Let the pilgrimage begin.

For a chunk of the past 60 years, Baltimore's football faithful have poured into Westminster each summer to see the Ravens - and before that, the Colts - practice at McDaniel College. And while this Carroll County community has long since shed its drowsy image, the arrival of the team and its legions still pumps life into the town - and cash into its coffers.

"Our business goes up about 30 percent for the first week of camp," said Harry Sirinakis, owner of Harry's, whose grandfather started the place in 1946. Three years later, the Colts began training in Westminster, and Harry's became a hangout for players and fans. It's where Art Donovan, the Hall of Fame defensive tackle, claims to have polished off 25 hot dogs in one sitting. Who's to doubt it?

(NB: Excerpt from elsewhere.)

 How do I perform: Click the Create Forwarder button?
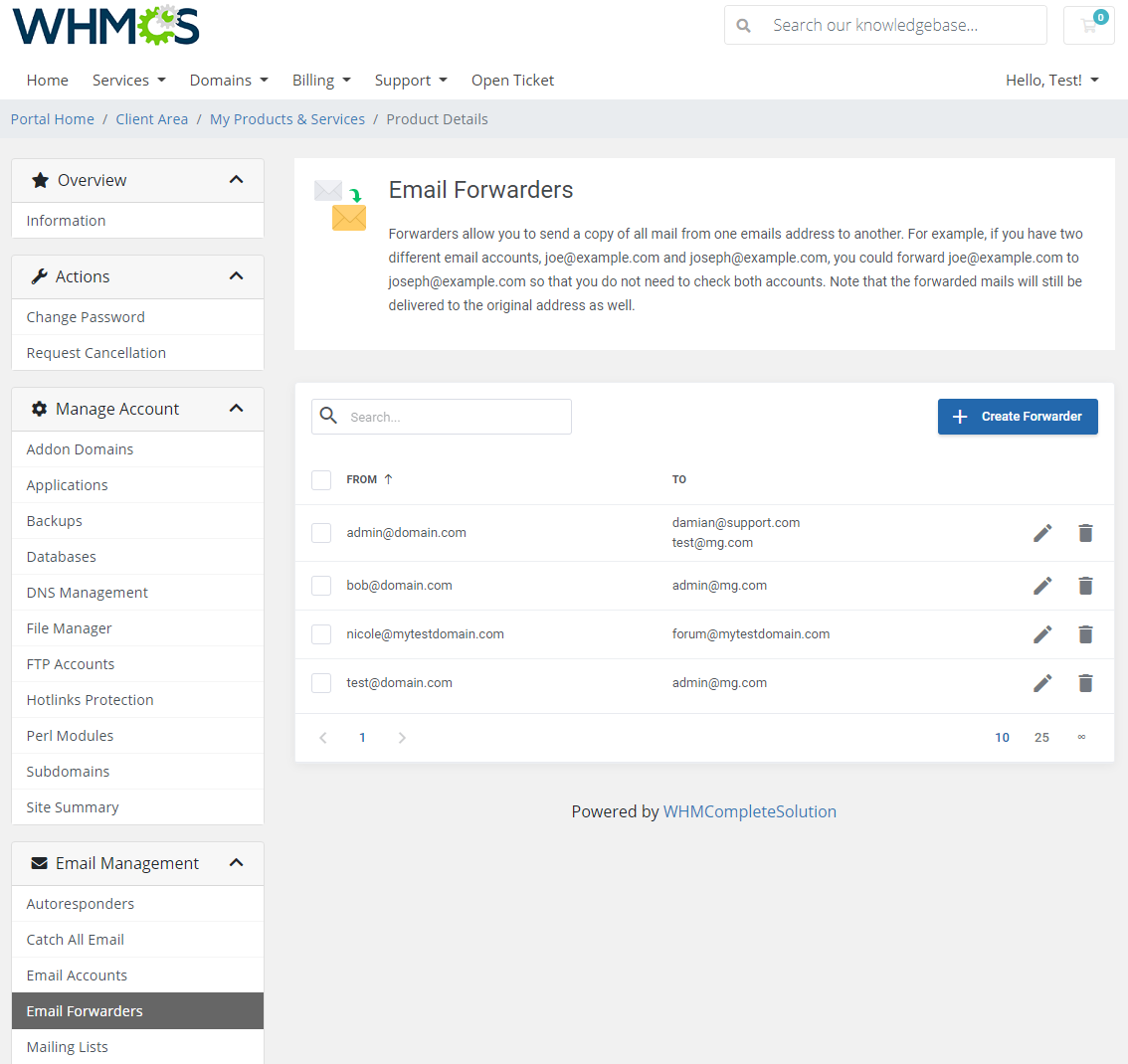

"After practice, we'd go see a movie at the Carroll Theater, because it was air-conditioned, then head over to Harry's," said Don Joyce, a Colts defensive lineman in the 1950s. "Donovan would lay a half-dozen open buns on his arm, then have them filled with hot dogs, chili and onions.

"By the time the sixth bun was filled, 'Fatso' had already eaten three."

The Colts trained here until 1972, when owner Bob Irsay chose to pull up stakes to move camp first to Tampa, Fla., then to Towson State College and, later, to Goucher College. The Ravens have practiced at McDaniel (nee Western Maryland College) since their inception in 1996. They are one of a vanishing breed. Of 32 NFL teams, only 14 still train in college settings.

"We're happy here," Ravens President Dick Cass said. "It's a very intimate setting that allows the fans to get up close and personal with the players. It's a nice little boost for the town, too."